Amandine d’Azzevedo, modératrice, présente les invités et introduit la discussion. Le tour de table débute par le retour d’expérience des trois réalisateurs présents. Point commun entre eux : les sujets jugés non commerciaux, dits sérieux, la volonté de s’affranchir du star-system et des codes du cinéma industriel, et l’usage de langues autres que l’hindi.

Amandine d’Azzevedo : « Comment définiriez-vous le cinéma indépendant ? »

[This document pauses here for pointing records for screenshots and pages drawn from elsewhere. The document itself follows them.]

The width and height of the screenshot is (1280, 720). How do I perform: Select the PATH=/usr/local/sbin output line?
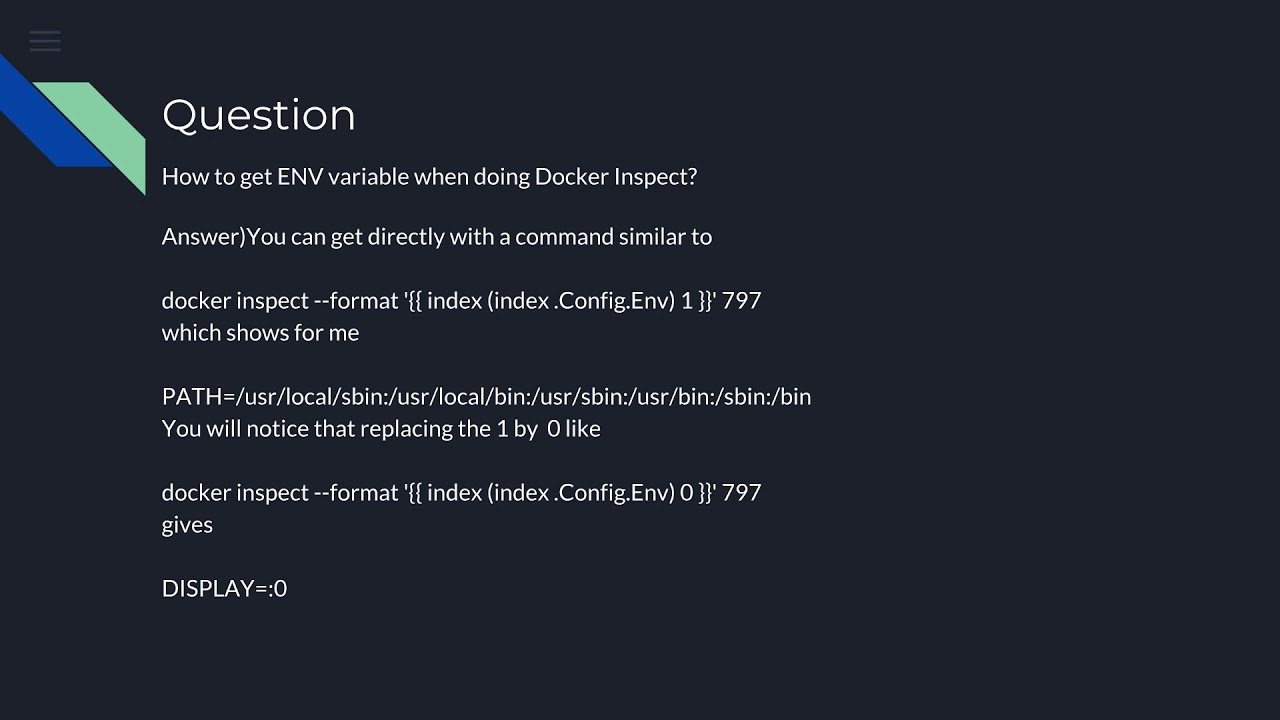click(486, 397)
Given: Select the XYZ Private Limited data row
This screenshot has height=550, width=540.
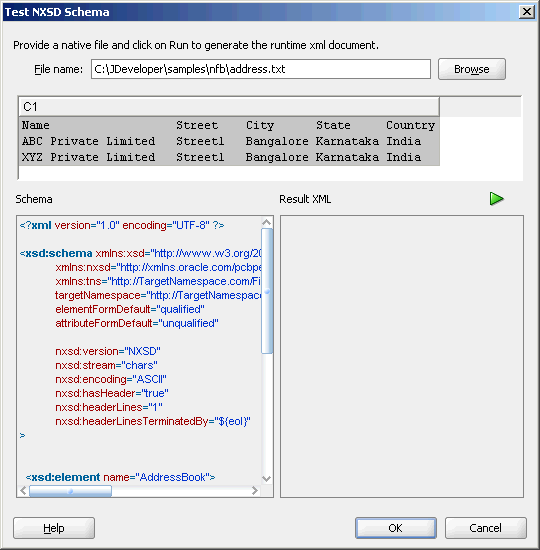Looking at the screenshot, I should [x=229, y=157].
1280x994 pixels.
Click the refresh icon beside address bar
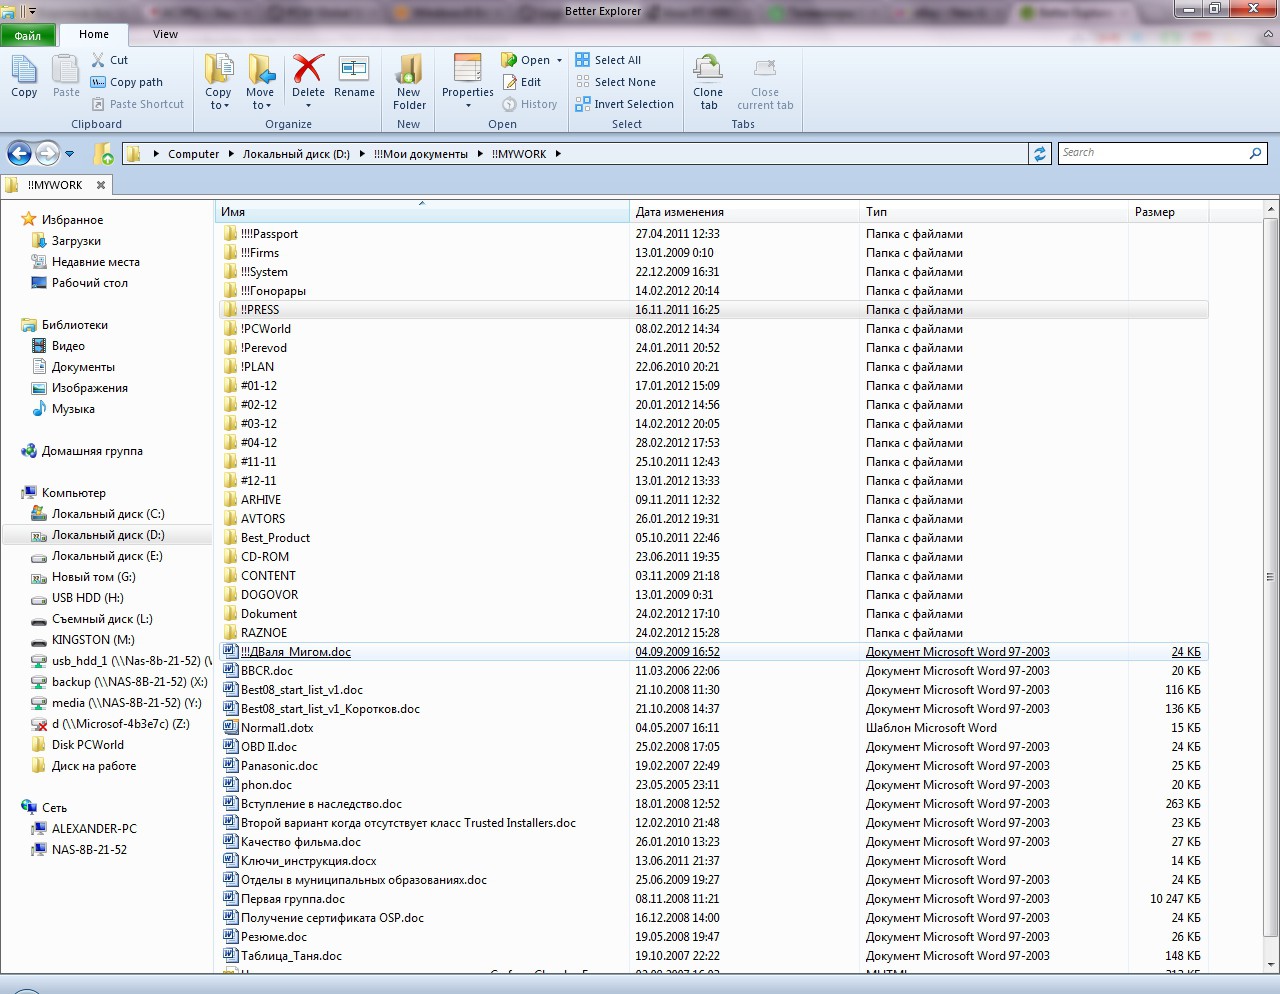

Aparna Sen : « A l’époque où j’ai débuté, on l’appelait le cinéma parallèle. Mon premier film a été facile à réaliser. J’ai eu le soutien de Shashi Kapoor qui a produit mon film [il s’agit de 36, Chowringhee Lane]. Le deuxième film a été facile aussi [Paroma]. Après un troisième film à gros budget qui a fait de grosses recettes, j’ai fait un film cinq ans plus tard, puis j’ai attendu sept ans et réalisé un nouveau film à petit budget « House of memories » [Paromitar Ek Din = un jour de Paromita]. Pour Mr. et Mrs. Iyer [projeté au Forum des Images], impossible d’avoir une star, j’ai pris ma fille [Konkona Sen Sharma]. Si on réussit à avoir de grandes stars on obtient de gros budgets. Les films se font en fonction du budget. »

Pour elle, d’un point de vue pratique, l’argent apporté par la présence d’un nom connu au générique égale le moyen d’avoir accès à un rail de travelling, ou à des projecteurs. Sinon, il faudra faire avec les lieux de tournage et leur lumière naturelle. Ce que confirment à leur tour Onir et Umesh Kulkarni.

Umesh Kulkarni : « Je fais des films en langue marathi. Mon premier film [Valu, the Wild Bull, en 2008] a eu un taureau comme héros, on me demandait de faire un film Bollywood, les producteurs ne voulaient pas d’un taureau pour héros. Alors, ma famille, mes amis l’ont financé. On a réalisé le film qui a eu beaucoup de succès et les producteurs m’ont appelé. Faire un premier film est toujours très problématique. »

Onir : « Pour mon premier film [My brother… Nikhil], je n’avais pas de taureau, mais un personnage homosexuel. Les producteurs me demandaient s’il ne pouvait pas au moins être bisexuel. Comme Umesh, j’ai fait appel à mes amis. Le film a bien marché. Depuis mes films sont toujours faits avec les amis, en indépendant. Mais, financièrement faire des films indépendants devient de plus en plus difficile, aussi je fais appel au crowdfunding [= financement participatif, collecte de dons].
Je ressens une sorte de censure qui rend le financement de plus en plus dur. Le fisc m’a écrit pour me signaler que le crowdfunding n’était pas légal, j’ai dû rendre l’argent, mais heureusement toutes les personnes qui avaient donné ont reversé l’argent sur mon compte personnel. Pour moi, être producteur de mes films n’est pas un choix, mais m’a été imposé. »
Aparna Sen qui est intervenue la première, est de la "vieille école", celle où il semblait à priori impossible de se passer de producteur. L’actrice-réalisatrice est plutôt admirative de ces jeunes qui s’occupent de tout. Mais ce n’est pas sa tasse de thé, elle s’en sentirait tout bonnement incapable, elle a déjà fort à faire en tant que réalisatrice.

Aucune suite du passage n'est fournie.